New rubber material's impact resistance surpasses that of glass-fiber reinforced plastic

Thermoplastic elastomers (TPEs—sometimes called thermoplastic rubbers) are a chemically-bonded combination of multiple polymers ("copolymer")—typically a plastic and a rubber—that have both thermoplastic and elastomeric properties. The thermoplastic property is useful in injection molding, while the elastomeric property gives the object the ability to stretch and return to nearly its original shape. These materials are ubiquitous, for example, in the interiors and exteriors of vehicles. The best-known TPEs include "styrenic block polymers", which contain molecular blocks of polystyrene, which is hard, and polydiene, which is rubbery. Two important examples are polystyrene-b-polyisoprene-b-polystyrene (SIS) and polystyrene-b-polybutadiene-b- polystyrene (SBS). Styrenic block polymers were developed by the Shell Chemical Company in the 1960s and have since been further developed by many researchers in both academia and industry. While the annual global market for styrenic block polymer-based TPEs is worth several billion dollars, elastomers with enhanced mechanical properties, especially toughness, also remain in great demand.

To improve the mechanical properties of styrenic block polymers, Nagoya University and the Zeon Corporation recently reported industry-friendly synthesis of chemically modified SIS such as hydrogen-bonded SIS (h-SIS) and "ionically functionalized SIS" (i-SIS)—which is SIS with positive ions such as sodium bonded in it. The "cation" has one (monovalent) electron removed from the outer shell. Preliminary measurements showed that i-SIS has an extremely high tensile toughness of 480 MJ/m³, which is the highest value of any known thermoplastic rubber material as far as we know.

Although a preliminary tensile test is useful for investigating the common mechanical properties of materials, it does not reveal all of the mechanical features of the materials, particularly impact resistance that is crucially important in practical applications. Moreover, measuring the impact resistance is also important for understanding the mechanism by which desirable mechanical properties arise in the material, and therefore how they can be achieved.

This study by Nagoya University and the Zeon Corporation is the first to evaluate the impact resistance of the new elastomeric materials based on i-SIS, and compare them to the impact resistance of a typical high-strength material based on glass-fiber-reinforced plastic (GFRP), which has a tensile strength of 330 MPa. Drop weight impact tests demonstrated that i-SIS with monovalent or divalent cations is 3 or 4 times more impact resistant than chemically-unmodified SIS; moreover, i-SIS with divalent cations is found to be 1.2 times more impact resistant than typical high-strength GFRP. In total, i-SIS, especially with divalent ions, was found to be highly impact resistant, even though inorganic fillers—a typical additive for hardening polymers—are not incorporated into the polymer and the molecular structure of the polymer is not chemically cross-linked.
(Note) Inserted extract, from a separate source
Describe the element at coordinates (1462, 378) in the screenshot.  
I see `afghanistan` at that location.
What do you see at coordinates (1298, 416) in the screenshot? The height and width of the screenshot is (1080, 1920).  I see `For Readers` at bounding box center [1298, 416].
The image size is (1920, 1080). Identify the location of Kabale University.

Automobile and other vehicle manufacturers are continually searching for lighter materials that are also resistant to damage. Since i-SIS can be synthesized on an industrial scale, it has a great potential to become a next-generation elastomeric material for use not only in interior and exterior automobile parts, but also for automobile bodies, and even the outer panels of automobiles, trains, and other vehicles that require structural materials with high impact resistance as well as ease of manufacture. These research achievements will also contribute to the development of lightweight vehicles and the establishment of a carbon-free society.

The paper was published in ACS Omega.